E para quem nosso ancestral pintava
brutas cenas de caça e aquela mão?
Tais secretos mistérios estarão
insondáveis nas cores dessas aras:
candelabros ou onças vermelhadas,
mais figuras que seguem em procissão.
Contou-me um dia uma mulher velhinha
que numa noite escura el a passou
se benzendo de medo pela Pedra.
E viu, jurou que viu, vinha sozinha,
que o enorme Gavião se desgarrou
da pintura, gritando feito a Fera.


Canudos não se rendeu


Foi ontem, claro dia de mais sol
(me haviam dito: tudo se findou:
que o futuro da gente se acabou,
não havendo sequer mais um farol).
Nas foi ontem um dia luminoso:
fui ao trabalho em alta andaimaria
e vislumbrei de lá, ao meio-dia,
sobrepujando um tempo desditoso,
eu pude ver, não se entregou ainda,
ainda peleja, a luta não é finda,
belo Arraial de Sempre onde se viu
ser o homem possível.
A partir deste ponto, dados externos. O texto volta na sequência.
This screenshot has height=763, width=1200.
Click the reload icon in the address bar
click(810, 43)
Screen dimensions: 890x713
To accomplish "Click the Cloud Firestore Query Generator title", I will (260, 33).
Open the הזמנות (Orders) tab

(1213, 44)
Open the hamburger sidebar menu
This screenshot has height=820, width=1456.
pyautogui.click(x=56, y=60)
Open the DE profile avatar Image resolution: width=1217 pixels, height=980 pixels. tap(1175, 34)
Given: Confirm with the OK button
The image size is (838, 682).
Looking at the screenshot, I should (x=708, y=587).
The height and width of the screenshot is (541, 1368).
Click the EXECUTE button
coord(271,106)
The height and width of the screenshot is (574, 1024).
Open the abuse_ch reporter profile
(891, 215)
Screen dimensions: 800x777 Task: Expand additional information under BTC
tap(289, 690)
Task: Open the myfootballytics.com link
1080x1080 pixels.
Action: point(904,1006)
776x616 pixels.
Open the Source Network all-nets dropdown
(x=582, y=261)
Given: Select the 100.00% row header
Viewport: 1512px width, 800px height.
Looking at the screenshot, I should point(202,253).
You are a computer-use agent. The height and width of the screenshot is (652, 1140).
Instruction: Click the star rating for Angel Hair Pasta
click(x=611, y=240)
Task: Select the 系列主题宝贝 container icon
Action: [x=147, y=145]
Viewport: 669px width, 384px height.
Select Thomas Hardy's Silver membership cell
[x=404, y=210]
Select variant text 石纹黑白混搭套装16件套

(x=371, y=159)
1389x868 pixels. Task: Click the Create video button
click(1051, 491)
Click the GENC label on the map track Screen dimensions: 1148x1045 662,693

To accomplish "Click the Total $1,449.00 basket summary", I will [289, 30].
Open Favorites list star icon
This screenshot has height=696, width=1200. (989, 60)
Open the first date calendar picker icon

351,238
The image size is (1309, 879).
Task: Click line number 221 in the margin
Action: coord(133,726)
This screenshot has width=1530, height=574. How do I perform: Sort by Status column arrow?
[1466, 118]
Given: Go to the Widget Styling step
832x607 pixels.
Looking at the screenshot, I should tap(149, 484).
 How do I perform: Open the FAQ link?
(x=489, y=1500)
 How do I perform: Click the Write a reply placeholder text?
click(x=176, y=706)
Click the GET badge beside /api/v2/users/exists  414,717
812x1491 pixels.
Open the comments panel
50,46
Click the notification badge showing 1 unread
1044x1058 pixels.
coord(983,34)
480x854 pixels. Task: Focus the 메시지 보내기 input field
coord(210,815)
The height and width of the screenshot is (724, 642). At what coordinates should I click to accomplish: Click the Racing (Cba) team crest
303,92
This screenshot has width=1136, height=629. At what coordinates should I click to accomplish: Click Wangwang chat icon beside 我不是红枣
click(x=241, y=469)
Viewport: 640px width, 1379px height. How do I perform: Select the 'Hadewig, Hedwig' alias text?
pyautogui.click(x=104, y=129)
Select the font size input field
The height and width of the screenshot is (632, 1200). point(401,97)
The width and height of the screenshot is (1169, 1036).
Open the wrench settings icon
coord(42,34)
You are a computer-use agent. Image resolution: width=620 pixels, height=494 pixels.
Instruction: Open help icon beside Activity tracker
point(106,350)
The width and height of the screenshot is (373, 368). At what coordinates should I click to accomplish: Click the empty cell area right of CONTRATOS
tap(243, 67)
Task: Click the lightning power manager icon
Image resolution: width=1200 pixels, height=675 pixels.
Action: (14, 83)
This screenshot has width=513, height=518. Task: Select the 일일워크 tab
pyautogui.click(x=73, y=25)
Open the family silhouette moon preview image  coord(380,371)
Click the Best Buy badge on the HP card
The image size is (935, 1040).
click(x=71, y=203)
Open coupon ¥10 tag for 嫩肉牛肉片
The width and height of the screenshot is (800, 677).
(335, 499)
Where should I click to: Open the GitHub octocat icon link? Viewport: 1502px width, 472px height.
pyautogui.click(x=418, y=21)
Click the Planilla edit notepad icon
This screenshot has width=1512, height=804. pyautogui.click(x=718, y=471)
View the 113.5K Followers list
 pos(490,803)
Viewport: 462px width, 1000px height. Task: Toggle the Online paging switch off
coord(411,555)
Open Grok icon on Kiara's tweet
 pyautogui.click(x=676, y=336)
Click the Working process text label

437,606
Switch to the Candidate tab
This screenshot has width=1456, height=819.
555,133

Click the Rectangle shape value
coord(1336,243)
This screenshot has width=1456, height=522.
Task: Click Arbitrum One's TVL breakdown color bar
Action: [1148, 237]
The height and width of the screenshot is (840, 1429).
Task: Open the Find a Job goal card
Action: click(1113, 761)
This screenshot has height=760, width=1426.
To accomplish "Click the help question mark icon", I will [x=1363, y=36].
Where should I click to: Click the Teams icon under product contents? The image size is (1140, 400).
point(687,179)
Pois foi isto
que noutro dia me afirmou ter visto
um operário em construção civil.


Um bujão de gás

Prateado, bojudo, gordo, anão,
num escuro recanto relegado,
humilde é Prometeu acorrentado
por plástica corrente a um fogão.
Traz no bojo ancestral ignição
ofertada da chama no azulado,
na memória assoprando inesperado
espeleológico arco de um tição.
Reside nele a flama do carvão,
labareda eternal em combustão,
homenagem de fogo a quem ousou:
homem primevo, rude antepassado,
que acendendo o futuro, desgrenhado,
num gesto só o fogo arrebatou.


VIRGÍLIO MAIA (1954)
Nascido em Limoeiro do Norte. Advogado formado pela UFC. Dedicado à poesia e à etnografia. Ligado ao movimento armorial, seguindo as tradições nordestinas. Autor dos livros Palimpsesto (1992), España: doce ciudades y uma aldeã (1993), Via-Sacra Sertaneja (1996), Inscrição mural (1996), Palimpsesto & Outros Sonetos (1997), Estandartes da Tribo de Israel (2001), Cartilha (2002), Timbre (2002) e Recordel (2004), poesia; Álbum de iniciação à Heráldica das Marcas de Gado (1992, revisto e ampliado em 2004), etnografia. Da Academia Cearense de Letras, assim como seus irmãos Napoleão e Luciano.